First thing’s first. Check this out: FILM ANNOUNCEMENT! After that, why don’t you hop on over here to find out a little more.

  1. The excitement of knowing that something you wrote is going to be made into a movie is inexpressible.
  2. Knowing it’s also going to be a movie shot in 3D makes the excitement unbearable.
  3. Looking at the timeframe it takes to make a movie is sobering.

While this post is mostly announcing the fact that someone thought something I wrote was interesting enough to try to make into a movie… it also gives me a chance to talk about something else that has had an impact on my life as a writer. Tempering excitement.

I’m not sure if it’s something akin to getting older, or just something that seems to come with the way certain people think about things, but tempering excitement seems to be something that a lot of people have difficulty with. When I think of things that excite me, such as story ideas and technology and even my girlfriend, my brain instantly kicks into a mode intended to reduce that excitement. I get a story idea that I MUST WRITE THIS INSTANT!!!… and my brain will tell me that not only am I in the middle of writing something already but that it takes time to write a good story… especially if there’s absolutely no plot, characters, setting, etc… When I see some new tech that’s right up my alley, my brain shuts me down by reminding me that my wallet can’t handle the price of said technology. It’ll also remind me that it’s usually new and untested and to wait for other people to get the headaches first (the latest form of this is Google’s Stadia gaming service). When it comes to getting excited about Karli, my brain really doesn’t need to remind me that she lives 2800 miles away.

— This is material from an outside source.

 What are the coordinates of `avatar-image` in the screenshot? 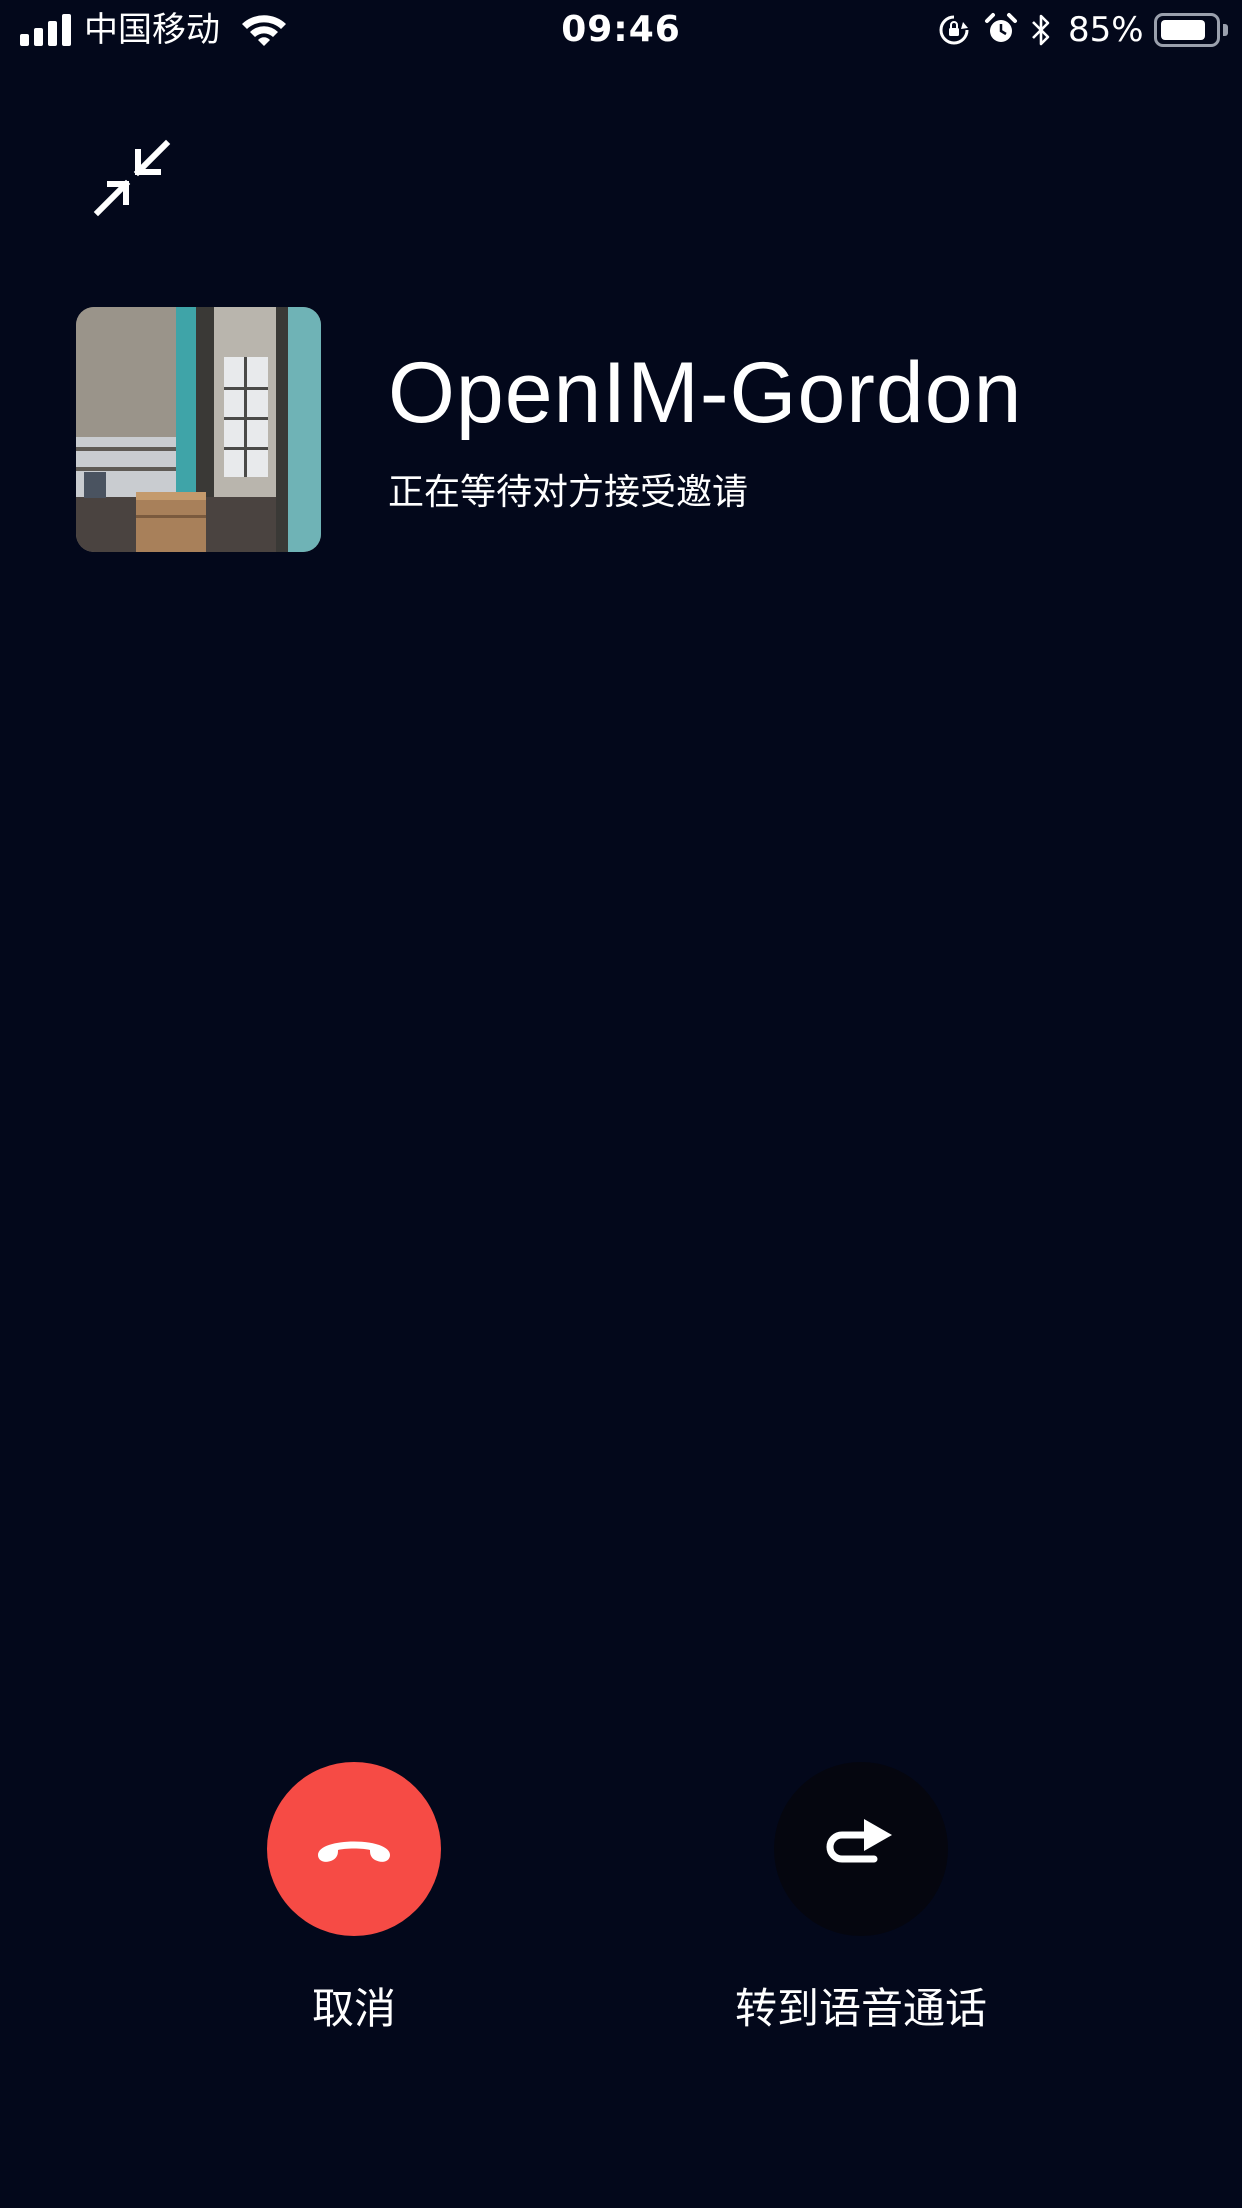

Does excitement need to be tempered? Is it necessary to ‘stay in the real world’ when it comes to anticipating something? I’m not sure. My psyche seems to exist for nothing but reminding me how difficult the world is and that disappointment is just hiding around the corner, waiting to attack me and throw my excitement in the dumpster. On the other hand, if I weren’t excited about these things, would I care enough to try to obtain them? The excitement keeps me excited about the story that’s taken months to write… even through the times where I get bogged down trying to figure out what’s going to happen next. The anticipation of what I’ll be able to do with the latest improvements in technology pushes me to work harder so I can afford it. It also pushes the point that I need to do more research so that I’m not stepping into something that may not be good. Excitement makes the long-distance relationship just a little easier. It gives me the ability to see the perspective that it could be worse (LDR by snail mail, anyone?).

While I’m super stoked about my friend’s efforts in making a movie from my work, it’s tempered by the realization that independent artists face many obstacles… money, access and the sheer amount of TIME it takes to produce our work. Can she do it? ABSOLUTELY! Will it be difficult? Of course. All good things that are worth tempering your excitement about are.

How do you feel about excitement? Do you think it should be tempered? Do you just go with it and jump without looking? Let me know your thoughts below.

As an extra question for today’s post (in no way making up for the lack of my effort), have you ever seen a 3D movie in the theater? If so, did you enjoy it?